O desafio da Alemanha
Na verdade, o grande tiro de partida futebolístico acontecerá na sexta-feira, agigantado pela bomba-relógio em que a Espanha se transformou depois do tsunami da saída de Lopetegui e a presença de Cristiano Ronaldo. Será a primeira das três grandes vedetes a entrar em cena. Como Messi, o português pode estar diante de sua última oportunidade de ganhar uma Copa. Neymar ainda tem mais horas de voo para alcançá-la. Os três disputam neste evento o trono de melhor jogador do mundo, agora que um esporte coletivo como o futebol superdimensiona como nunca a dignidade individualista da Bola de Ouro. Competirão por essa glória euísta em um torneio em que só faltará Gareth Bale como representante do estrelato mundial. Os franceses Antoine Griezmann e Kylian Mbappé são os dois grandes candidatos para tentar desbancar esse grande tríptico.

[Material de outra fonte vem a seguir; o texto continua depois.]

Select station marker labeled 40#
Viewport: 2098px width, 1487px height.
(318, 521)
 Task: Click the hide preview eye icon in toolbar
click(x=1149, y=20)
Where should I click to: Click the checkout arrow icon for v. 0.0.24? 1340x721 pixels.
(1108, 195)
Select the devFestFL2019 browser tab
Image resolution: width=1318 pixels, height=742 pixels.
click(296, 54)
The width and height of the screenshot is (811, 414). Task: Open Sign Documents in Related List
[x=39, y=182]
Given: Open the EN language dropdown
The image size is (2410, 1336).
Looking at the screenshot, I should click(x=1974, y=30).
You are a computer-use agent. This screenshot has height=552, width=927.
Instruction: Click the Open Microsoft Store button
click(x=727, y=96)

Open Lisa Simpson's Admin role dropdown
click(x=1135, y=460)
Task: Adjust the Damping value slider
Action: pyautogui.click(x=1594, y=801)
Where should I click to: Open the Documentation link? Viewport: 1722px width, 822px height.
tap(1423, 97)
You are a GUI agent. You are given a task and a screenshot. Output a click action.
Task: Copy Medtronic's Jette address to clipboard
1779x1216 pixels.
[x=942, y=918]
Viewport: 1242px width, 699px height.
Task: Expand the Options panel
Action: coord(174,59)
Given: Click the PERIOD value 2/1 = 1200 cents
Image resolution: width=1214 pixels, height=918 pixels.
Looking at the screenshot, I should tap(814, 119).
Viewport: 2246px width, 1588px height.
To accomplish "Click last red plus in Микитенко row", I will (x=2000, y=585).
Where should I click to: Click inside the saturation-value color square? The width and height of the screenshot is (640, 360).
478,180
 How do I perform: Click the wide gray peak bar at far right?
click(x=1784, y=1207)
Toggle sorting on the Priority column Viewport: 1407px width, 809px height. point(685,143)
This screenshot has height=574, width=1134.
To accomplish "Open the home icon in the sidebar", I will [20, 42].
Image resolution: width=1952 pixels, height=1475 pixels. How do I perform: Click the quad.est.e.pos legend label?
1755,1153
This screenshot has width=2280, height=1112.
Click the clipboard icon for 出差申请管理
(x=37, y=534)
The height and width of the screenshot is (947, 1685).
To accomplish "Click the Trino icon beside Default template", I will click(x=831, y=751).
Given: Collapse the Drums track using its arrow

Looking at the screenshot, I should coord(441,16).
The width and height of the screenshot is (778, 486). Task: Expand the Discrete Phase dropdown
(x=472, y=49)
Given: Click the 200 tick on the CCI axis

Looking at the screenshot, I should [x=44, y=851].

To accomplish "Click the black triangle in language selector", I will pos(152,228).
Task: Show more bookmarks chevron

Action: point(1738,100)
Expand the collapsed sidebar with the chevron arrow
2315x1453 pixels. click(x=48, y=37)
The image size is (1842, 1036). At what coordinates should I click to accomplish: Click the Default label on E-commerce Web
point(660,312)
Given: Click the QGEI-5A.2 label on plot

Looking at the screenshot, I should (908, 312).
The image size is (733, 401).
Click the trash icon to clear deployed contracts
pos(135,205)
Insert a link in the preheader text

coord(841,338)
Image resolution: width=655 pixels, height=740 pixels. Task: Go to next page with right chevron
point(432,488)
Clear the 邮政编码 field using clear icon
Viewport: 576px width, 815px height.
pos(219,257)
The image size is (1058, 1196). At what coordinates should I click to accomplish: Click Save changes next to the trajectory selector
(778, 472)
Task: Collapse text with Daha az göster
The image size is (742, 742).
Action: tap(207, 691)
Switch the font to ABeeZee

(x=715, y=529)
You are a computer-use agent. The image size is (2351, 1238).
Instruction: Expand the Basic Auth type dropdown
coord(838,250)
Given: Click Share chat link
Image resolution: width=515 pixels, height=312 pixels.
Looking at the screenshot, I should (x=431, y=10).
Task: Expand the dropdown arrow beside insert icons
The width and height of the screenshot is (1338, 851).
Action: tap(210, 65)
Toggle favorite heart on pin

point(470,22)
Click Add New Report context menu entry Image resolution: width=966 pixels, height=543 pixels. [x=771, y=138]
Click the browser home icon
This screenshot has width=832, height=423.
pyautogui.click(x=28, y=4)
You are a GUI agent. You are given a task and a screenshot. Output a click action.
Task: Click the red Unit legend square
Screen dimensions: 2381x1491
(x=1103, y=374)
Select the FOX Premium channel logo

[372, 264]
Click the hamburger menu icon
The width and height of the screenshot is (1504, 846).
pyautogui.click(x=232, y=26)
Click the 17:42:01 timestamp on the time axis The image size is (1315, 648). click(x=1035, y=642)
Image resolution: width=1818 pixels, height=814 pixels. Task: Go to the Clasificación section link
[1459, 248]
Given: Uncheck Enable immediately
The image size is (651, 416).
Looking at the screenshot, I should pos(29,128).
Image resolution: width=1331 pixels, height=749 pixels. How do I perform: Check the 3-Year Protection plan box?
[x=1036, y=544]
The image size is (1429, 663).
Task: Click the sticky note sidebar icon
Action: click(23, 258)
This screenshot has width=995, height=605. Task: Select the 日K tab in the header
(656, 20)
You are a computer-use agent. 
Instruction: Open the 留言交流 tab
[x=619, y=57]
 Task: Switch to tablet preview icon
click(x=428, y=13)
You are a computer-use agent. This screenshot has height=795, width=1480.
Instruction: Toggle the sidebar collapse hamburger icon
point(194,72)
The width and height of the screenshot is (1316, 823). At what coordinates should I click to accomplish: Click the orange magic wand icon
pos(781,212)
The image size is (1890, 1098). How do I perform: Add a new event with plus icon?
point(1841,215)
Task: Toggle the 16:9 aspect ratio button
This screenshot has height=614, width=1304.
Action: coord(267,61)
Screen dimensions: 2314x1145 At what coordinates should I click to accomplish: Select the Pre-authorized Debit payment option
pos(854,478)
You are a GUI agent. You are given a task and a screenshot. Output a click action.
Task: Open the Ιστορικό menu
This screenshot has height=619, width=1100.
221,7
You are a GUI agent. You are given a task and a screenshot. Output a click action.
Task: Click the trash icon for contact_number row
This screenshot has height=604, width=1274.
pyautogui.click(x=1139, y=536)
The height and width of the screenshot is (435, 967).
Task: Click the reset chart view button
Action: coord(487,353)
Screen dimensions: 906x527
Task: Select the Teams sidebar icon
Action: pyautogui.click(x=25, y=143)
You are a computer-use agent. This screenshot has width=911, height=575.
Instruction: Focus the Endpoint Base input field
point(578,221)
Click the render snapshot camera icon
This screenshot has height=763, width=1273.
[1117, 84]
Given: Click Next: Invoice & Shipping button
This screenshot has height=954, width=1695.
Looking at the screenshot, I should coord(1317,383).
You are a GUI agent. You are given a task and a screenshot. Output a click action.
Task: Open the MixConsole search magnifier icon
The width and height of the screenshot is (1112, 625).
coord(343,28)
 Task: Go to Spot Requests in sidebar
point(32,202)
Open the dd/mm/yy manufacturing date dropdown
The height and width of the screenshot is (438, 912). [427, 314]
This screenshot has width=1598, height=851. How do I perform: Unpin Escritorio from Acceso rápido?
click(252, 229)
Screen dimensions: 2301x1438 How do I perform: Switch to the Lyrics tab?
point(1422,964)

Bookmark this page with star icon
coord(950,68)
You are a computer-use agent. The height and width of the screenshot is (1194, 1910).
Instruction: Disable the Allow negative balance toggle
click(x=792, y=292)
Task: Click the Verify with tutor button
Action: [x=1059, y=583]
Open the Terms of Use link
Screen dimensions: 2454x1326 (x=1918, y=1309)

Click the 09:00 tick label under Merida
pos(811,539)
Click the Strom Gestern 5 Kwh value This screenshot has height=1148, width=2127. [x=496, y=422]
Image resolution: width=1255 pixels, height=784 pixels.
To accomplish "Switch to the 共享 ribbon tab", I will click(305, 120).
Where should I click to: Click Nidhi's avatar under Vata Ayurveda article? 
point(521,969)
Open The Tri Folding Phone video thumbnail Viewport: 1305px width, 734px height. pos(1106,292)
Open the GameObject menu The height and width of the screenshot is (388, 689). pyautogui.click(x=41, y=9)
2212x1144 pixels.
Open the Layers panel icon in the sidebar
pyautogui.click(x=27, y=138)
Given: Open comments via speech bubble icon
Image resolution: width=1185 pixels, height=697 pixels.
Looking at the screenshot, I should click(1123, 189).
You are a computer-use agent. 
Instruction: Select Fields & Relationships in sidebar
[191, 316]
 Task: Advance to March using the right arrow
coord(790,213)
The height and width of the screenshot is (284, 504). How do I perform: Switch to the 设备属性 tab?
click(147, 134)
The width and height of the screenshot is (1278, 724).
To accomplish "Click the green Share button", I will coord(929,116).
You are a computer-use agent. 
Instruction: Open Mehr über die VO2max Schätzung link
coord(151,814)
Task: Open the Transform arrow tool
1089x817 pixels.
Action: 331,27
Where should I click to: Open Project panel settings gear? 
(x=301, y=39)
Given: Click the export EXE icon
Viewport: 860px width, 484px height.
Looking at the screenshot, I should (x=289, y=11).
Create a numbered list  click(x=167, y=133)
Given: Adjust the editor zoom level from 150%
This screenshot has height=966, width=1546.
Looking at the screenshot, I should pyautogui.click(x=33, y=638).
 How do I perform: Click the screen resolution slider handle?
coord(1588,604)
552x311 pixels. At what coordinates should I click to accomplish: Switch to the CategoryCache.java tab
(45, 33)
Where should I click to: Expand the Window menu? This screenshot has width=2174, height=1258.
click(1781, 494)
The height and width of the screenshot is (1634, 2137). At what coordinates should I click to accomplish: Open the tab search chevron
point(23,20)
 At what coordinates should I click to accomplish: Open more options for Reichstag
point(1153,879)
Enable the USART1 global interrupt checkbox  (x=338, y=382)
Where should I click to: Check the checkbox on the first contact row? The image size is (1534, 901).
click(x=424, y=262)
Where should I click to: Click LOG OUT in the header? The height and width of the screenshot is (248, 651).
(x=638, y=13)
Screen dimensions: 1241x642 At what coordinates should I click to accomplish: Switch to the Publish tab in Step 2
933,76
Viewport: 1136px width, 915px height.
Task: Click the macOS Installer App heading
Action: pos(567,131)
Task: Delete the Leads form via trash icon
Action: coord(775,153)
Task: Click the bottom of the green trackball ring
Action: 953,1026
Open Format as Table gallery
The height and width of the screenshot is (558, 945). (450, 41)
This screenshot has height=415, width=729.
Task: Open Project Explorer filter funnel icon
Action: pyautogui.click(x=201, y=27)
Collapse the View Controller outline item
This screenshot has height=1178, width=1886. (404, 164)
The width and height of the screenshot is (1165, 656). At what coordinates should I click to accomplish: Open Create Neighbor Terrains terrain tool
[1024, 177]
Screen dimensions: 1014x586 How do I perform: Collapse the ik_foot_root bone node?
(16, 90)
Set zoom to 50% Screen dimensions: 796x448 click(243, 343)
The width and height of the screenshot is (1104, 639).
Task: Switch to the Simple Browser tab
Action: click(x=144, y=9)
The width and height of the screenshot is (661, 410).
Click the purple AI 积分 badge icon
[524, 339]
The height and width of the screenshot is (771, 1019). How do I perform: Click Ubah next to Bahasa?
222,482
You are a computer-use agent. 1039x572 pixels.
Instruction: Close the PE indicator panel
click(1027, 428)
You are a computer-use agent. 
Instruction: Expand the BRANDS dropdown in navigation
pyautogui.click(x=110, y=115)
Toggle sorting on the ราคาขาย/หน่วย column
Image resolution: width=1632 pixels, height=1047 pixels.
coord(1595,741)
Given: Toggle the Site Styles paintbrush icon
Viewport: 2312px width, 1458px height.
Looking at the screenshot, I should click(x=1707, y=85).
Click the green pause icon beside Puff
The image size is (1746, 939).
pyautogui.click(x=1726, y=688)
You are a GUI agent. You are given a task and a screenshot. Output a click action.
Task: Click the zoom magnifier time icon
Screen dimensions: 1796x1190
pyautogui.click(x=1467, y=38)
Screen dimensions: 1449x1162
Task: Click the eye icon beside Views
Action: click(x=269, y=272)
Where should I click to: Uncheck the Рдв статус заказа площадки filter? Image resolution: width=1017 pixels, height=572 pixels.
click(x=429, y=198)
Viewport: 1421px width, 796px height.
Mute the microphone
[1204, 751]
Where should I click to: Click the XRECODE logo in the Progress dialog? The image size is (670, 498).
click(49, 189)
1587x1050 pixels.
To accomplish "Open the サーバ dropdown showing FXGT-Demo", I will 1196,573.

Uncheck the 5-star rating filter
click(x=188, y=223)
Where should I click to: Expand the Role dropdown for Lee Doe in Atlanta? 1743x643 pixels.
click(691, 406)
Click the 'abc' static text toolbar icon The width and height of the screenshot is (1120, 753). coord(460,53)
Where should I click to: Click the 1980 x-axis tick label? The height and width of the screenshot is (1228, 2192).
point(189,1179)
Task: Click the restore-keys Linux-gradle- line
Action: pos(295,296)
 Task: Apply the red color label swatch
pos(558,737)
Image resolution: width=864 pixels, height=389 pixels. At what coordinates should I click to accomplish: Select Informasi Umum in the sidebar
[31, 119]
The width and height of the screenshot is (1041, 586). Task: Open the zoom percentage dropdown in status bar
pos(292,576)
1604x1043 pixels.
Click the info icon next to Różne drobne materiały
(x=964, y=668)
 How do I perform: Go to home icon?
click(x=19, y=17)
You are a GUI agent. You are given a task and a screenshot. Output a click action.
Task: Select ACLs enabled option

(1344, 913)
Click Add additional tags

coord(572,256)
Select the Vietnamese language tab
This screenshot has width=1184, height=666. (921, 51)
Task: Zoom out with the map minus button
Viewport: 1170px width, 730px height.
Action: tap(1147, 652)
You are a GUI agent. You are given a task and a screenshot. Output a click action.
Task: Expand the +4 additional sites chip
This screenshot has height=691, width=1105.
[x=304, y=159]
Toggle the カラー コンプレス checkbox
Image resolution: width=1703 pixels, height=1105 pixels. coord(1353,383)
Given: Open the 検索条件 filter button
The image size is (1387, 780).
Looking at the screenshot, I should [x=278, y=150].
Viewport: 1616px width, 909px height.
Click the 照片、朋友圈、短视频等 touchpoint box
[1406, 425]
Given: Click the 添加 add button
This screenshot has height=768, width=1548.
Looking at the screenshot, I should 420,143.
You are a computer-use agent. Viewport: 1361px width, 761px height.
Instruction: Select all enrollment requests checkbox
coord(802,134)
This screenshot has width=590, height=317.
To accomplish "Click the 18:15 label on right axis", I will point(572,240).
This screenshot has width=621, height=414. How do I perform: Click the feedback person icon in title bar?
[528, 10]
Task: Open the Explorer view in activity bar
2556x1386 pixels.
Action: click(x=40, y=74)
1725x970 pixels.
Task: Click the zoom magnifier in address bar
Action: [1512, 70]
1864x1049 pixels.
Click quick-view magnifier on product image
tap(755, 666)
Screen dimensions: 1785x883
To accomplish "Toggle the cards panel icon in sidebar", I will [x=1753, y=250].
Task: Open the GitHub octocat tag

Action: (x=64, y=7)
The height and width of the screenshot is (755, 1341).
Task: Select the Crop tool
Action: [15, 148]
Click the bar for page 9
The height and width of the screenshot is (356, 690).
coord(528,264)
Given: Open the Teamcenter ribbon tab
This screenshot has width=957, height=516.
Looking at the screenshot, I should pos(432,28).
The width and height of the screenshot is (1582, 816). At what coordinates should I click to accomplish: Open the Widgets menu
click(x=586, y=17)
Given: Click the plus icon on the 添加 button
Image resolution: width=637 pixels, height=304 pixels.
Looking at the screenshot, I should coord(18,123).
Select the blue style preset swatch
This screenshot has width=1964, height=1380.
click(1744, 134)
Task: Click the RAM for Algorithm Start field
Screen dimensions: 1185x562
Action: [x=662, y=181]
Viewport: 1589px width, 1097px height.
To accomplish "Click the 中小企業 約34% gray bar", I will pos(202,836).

Coletivamente, a Alemanha defende o título sem uma megaestrela, mas com um buquê dos campeões de 2014 e uma geração de jovens liderada por Goretzka que reafirmou a guinada para a supremacia através da bola. Os alemães abordam a empreitada de ser a primeira seleção a conquistar duas Copas do Mundo consecutivas desde que o Brasil alcançou o feito com as de 1958 e 1962. Também buscarão igualar os cinco títulos dos brasileiros. E de fundo, como sempre, a luta pela hegemonia entre a Europa e a América do Sul. Se a Alemanha aspira a imitar o bicampeonato do Brasil depois de ter sido a primeira seleção europeia a conquistar a Copa do Mundo do outro lado do oceano, o Brasil aspira a sua segunda conquista na Europa depois daquela de 1958 na Suécia. Sem a Itália, Argentina, Espanha, França e Portugal são os grandes candidatos para impedir que brasileiros e alemães prolonguem sua hegemonia.